Gather every line of the material that contains the word "Instruction" and copy each one out. Upper and lower case must match.

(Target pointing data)
----

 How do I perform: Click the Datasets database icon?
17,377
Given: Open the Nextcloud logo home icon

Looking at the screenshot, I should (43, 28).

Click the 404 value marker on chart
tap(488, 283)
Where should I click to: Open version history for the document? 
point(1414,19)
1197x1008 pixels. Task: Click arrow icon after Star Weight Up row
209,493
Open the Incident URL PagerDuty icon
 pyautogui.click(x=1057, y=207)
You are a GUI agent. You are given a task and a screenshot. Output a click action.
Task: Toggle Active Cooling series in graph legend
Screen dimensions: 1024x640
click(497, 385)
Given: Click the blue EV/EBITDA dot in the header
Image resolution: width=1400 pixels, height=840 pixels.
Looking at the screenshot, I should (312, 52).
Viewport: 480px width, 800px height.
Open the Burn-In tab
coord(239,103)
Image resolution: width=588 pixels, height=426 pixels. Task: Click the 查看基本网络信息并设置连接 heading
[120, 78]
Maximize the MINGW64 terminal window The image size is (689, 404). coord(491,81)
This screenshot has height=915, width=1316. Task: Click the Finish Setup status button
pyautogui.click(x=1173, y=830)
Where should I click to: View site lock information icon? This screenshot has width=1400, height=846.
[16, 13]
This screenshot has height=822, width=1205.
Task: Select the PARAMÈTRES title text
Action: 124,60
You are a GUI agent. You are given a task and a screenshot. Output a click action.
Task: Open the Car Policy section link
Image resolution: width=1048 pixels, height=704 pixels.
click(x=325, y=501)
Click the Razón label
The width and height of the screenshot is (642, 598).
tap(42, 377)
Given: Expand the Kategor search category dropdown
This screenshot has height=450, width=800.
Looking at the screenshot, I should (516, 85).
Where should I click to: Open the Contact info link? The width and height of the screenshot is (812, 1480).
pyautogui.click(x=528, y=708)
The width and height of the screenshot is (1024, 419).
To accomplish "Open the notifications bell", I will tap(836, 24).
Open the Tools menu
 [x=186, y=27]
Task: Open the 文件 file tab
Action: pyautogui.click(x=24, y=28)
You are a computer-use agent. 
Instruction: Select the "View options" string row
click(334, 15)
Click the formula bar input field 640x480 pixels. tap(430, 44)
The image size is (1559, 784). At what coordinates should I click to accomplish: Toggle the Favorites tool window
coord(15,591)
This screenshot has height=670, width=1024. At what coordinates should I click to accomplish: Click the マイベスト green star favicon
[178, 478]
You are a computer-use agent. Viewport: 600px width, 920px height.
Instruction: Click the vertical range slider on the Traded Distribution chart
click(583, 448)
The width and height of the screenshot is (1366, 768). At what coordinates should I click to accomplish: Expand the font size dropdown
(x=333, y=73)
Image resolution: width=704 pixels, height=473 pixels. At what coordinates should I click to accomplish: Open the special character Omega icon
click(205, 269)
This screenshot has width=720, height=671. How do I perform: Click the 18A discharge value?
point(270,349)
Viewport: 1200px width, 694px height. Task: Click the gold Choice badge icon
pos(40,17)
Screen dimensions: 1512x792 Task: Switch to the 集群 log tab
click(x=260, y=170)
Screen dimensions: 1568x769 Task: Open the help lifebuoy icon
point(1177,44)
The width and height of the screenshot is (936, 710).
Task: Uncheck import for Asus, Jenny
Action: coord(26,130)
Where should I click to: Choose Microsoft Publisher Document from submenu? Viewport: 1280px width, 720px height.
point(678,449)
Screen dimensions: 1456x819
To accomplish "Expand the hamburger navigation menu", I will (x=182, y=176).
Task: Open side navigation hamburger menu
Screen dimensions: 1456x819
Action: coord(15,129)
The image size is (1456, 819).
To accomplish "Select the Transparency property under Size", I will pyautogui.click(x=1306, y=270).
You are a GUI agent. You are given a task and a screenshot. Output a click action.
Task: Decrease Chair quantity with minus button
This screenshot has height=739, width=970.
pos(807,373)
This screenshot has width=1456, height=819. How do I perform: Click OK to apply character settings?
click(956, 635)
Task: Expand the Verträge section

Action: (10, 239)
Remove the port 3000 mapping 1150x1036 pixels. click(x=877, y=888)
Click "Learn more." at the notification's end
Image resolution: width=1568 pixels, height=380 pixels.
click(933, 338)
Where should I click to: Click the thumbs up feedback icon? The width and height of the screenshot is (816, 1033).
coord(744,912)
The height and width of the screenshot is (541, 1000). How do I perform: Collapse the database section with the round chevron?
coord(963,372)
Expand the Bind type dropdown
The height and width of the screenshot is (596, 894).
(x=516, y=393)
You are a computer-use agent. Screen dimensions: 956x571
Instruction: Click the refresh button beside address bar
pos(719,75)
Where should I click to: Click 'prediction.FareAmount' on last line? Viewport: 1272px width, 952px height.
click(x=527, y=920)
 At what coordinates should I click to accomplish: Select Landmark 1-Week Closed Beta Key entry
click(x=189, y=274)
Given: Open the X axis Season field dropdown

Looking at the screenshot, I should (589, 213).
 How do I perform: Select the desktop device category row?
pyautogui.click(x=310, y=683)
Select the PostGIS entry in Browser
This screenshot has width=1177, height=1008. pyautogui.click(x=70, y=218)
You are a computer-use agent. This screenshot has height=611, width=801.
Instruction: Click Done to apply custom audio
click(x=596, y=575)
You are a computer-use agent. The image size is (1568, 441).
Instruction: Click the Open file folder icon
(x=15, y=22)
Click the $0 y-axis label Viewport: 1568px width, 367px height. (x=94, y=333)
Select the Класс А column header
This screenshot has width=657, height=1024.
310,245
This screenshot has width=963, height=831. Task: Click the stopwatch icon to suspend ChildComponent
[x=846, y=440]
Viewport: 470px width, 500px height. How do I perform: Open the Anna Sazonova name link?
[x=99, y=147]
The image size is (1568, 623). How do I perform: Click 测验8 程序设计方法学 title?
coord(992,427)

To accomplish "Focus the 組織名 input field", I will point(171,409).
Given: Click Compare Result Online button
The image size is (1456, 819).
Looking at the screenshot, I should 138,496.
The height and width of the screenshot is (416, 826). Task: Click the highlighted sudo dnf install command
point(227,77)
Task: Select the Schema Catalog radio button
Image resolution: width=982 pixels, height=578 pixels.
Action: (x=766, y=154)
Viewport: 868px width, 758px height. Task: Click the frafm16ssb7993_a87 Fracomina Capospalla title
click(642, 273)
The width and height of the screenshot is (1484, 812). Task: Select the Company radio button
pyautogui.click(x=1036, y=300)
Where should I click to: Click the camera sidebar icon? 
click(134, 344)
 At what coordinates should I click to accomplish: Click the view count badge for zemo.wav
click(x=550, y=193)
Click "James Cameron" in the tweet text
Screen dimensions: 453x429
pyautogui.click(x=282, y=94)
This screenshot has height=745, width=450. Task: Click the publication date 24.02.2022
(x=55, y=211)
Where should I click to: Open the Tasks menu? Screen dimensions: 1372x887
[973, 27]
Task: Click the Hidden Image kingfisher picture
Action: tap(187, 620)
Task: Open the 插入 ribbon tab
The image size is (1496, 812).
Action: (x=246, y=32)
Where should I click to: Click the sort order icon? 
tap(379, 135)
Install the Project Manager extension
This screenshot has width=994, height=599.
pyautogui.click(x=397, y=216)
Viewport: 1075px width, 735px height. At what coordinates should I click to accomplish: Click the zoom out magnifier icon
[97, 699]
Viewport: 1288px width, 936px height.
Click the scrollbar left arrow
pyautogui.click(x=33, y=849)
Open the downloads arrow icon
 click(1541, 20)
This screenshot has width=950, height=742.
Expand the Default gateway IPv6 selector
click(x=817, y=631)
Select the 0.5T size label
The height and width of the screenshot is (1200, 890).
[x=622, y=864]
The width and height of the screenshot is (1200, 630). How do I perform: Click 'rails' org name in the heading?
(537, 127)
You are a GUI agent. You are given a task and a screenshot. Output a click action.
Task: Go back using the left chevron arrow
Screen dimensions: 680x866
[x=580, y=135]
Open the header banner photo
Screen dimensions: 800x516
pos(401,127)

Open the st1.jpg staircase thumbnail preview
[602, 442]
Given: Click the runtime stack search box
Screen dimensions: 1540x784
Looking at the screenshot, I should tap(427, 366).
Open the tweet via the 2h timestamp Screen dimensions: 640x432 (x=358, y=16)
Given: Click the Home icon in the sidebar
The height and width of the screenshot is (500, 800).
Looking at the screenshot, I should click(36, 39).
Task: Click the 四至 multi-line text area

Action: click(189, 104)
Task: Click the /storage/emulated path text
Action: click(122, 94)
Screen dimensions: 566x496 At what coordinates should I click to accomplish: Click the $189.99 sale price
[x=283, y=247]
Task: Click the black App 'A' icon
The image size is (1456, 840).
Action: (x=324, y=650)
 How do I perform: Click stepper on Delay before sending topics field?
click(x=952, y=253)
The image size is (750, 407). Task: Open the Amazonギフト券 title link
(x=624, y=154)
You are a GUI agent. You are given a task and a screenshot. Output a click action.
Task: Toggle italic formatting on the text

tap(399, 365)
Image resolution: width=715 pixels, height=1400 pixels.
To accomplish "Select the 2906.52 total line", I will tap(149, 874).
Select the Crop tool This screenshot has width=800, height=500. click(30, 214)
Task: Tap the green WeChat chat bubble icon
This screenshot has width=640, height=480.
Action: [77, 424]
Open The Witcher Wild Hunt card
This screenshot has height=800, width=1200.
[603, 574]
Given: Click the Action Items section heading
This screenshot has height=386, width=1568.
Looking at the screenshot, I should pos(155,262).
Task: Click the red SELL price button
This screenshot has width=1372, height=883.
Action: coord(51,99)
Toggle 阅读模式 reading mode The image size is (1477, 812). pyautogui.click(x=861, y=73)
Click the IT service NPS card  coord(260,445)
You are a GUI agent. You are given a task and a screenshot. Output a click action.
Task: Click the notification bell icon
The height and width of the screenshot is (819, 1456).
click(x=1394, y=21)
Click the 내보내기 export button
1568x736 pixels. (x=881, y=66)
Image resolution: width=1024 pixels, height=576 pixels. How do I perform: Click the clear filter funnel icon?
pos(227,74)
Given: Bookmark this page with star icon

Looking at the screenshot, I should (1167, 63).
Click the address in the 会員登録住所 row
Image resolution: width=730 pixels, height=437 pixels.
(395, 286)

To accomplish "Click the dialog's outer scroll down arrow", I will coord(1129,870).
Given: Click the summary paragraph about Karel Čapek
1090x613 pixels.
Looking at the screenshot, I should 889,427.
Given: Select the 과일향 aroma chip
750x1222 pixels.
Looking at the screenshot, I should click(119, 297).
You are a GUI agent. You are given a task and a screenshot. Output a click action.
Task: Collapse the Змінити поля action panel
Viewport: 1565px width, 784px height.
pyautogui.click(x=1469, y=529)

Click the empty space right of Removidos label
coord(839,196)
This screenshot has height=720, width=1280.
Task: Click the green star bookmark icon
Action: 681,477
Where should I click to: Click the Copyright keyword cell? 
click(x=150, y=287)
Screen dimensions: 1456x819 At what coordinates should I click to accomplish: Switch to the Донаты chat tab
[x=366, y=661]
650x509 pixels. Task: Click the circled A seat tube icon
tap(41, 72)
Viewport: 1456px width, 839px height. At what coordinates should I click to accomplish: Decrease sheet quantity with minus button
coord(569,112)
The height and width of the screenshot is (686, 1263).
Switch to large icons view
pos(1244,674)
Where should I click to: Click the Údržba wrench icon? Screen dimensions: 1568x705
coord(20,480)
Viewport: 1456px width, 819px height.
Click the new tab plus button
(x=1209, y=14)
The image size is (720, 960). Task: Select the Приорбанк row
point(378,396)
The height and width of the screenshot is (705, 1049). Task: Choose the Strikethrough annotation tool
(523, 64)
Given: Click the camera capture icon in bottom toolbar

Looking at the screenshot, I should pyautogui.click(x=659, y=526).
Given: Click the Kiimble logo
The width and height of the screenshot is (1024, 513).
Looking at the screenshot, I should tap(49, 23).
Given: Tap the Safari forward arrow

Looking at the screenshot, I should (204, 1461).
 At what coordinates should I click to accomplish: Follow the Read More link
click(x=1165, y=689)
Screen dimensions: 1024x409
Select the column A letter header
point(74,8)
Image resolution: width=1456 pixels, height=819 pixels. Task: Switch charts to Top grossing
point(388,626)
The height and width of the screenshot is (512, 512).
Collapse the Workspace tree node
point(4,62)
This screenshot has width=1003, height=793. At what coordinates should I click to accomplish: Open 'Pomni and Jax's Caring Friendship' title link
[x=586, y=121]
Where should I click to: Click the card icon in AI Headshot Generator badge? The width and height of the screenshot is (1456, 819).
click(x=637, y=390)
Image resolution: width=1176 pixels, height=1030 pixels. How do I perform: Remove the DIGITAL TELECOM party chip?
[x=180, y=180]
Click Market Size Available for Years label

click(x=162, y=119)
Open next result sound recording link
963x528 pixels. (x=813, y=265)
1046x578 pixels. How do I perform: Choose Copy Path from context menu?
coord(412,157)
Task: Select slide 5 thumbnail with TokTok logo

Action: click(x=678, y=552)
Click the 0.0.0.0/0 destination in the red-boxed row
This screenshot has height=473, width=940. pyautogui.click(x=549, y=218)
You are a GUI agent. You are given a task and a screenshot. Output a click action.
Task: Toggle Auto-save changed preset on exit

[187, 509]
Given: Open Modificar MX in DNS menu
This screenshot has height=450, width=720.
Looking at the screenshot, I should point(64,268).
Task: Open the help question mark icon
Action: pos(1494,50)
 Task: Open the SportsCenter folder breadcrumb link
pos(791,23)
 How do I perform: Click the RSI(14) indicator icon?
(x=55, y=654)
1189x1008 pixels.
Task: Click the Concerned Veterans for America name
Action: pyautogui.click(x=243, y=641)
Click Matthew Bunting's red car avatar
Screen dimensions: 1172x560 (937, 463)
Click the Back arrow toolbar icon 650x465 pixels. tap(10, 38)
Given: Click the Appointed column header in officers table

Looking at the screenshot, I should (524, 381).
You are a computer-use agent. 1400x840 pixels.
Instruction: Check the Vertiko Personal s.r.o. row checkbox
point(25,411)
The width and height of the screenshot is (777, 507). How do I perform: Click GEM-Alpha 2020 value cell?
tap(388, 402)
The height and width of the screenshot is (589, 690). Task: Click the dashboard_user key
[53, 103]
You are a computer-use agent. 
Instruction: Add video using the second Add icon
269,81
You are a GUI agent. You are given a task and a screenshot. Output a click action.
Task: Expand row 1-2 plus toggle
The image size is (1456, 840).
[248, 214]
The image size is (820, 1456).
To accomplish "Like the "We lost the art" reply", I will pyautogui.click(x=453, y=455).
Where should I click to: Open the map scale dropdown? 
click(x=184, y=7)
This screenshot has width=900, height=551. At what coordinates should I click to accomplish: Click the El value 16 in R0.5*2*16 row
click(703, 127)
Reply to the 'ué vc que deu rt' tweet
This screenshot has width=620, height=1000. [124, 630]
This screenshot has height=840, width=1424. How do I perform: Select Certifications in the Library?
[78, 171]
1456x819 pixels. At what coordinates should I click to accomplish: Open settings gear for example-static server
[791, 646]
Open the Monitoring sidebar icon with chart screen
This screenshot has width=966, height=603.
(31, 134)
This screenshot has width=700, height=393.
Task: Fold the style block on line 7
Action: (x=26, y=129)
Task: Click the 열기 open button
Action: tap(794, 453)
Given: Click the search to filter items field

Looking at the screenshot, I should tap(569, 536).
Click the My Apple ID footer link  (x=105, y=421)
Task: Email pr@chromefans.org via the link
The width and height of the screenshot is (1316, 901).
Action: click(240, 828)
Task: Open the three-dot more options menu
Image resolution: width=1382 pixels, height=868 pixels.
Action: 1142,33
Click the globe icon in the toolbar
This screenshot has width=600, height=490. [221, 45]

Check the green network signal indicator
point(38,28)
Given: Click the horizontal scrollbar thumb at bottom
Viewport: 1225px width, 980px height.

----

▶ PROBLEM SOLUTION:
Instruction: Select the "View options" string row
Instruction: Click the vertical range slider on the Traded Distribution chart
Instruction: Click the refresh button beside address bar
Instruction: Click Done to apply custom audio
Instruction: Click the Open file folder icon
Instruction: Check the Vertiko Personal s.r.o. row checkbox
Instruction: Add video using the second Add icon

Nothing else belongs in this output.